Part three of three: Tusk
It’s Monday a little before seven am and I’m the first one in the office. I’m in the kitchen at the coffee maker because I didn’t have any coffee at home. I pour the coffee in the filter, pour the water in the reservoir tank, put the coffee pot on the hot plate and turn it on. I go to my office—the office that still has no paintings on the wall—and start up the computer. I check to see if any emergent emails came through over the weekend and return to the coffee maker.
Coffee and grounds are everywhere, running over the counter, under the microwave and onto the floor. I begin sopping it up with bunches of napkins and paper towels, when Mick comes in.
‘So it happened to you this morning,’ he says.
‘This has happened before?’
‘Yeah, about once a week,’ he says and comes over and helps me for a moment. I’m trying to sop up the coffee, but it’s still at the point where the napkins are pushing more than they are absorbing. He stops and leans against the wall and says, ‘Can I ask you a question?’
I’m wiping down the hot plate where the coffee pot sits, but I look up at him briefly and say, ‘sure.’
‘I want to ask you a question,’ he says again, and pauses. With all this build up, I figure he’s going to ask if I’m gay or if my buddy was my boyfriend. I don’t want to have that conversation this morning—let alone without coffee—but I’m not exactly relived when he instead asks, ‘Did you leave my party early so you wouldn’t have to see Christy?’

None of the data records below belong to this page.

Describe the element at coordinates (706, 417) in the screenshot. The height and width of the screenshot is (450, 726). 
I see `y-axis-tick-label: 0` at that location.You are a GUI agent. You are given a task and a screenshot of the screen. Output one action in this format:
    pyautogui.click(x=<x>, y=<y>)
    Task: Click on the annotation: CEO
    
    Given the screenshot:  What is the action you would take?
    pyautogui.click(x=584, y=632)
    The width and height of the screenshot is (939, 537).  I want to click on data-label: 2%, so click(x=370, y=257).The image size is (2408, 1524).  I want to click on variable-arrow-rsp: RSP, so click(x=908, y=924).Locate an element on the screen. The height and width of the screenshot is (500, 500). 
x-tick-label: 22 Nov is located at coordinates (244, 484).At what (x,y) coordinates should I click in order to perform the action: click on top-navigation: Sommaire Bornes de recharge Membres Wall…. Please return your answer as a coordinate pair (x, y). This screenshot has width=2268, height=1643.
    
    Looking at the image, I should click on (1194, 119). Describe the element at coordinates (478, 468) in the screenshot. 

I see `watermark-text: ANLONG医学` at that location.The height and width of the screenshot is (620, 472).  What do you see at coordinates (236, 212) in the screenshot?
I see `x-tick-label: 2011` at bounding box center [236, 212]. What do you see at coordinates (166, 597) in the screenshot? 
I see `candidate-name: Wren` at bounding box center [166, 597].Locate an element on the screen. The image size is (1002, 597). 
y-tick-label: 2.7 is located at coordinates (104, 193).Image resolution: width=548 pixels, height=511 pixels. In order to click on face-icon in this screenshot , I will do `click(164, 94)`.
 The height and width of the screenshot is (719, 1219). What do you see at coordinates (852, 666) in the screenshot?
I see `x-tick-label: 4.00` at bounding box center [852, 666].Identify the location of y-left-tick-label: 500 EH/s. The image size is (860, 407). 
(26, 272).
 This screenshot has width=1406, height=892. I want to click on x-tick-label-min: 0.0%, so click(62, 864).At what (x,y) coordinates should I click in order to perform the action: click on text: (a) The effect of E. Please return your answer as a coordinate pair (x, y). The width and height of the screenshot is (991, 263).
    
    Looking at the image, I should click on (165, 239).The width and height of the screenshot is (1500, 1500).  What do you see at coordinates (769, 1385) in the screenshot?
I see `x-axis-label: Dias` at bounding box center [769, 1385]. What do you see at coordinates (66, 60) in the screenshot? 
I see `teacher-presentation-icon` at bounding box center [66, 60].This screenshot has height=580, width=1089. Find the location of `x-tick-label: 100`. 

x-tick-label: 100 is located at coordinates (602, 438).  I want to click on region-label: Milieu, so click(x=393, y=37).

‘No,’ I say, not expecting that question at all.
‘Everyone seems under the impression that you did.’
I’m quickly thinking about how I had asked people in the office if she was coming, how I had known she was coming around ten, how I had asked my buddy several times about the time and—as soon as I heard it was after nine—made my exit.
So I tell Mick that I went to a nine-thirty movie. Hoping it will clear up everything—before realizing it’s also admitting I’d planned on leaving his party to see a movie.
‘Oh,’ he said, pausing, ‘cause I think they’re trying to set her up with you.’
‘Yeah,’ I say, ‘I’m not too sure what that’s about.’
‘Well, doc, let me just say this,’ he says in a tone that lets me know he’s going to break it down for me, with a slight pause between each word, ‘you’re not exactly ugly.’
We kind of laugh and I try not to burn my fingers as I pick up the coffee filter and throw it out. Then I ask who had that impression.
‘Most everybody,’ he said, then his tone changed. ‘It didn’t really matter though, because nearly everyone went home after you left.’ Then he paused for quite a while and said, ‘thanks for ruining my party.’
In the next tenth of a second a lot of things went through my mind. Not the least of which was: Is he joking?
So two-tenths of a second later, I opted for the option where he was joking and I laughed and left the building entirely. I went to get coffee from the emergency department, at least there I know what I’m doing.
5 Comments:
10/27/2006
Unknown writes:
WOW - the power you have over people...
10/27/2006
Anonymous writes:
The only thing worse than office politics is social politics with coworkers!
10/28/2006
Anonymous writes:
part three of three? That's the end? I guess we are to infer that you never got the painting because... well, "hell hath no fury like a woman scorned"??
10/28/2006
Anonymous writes:
What an uptight prick Mick is. I'll ruin his party.
10/31/2006
Anonymous writes:
I have SO missed your writing. So glad you're back.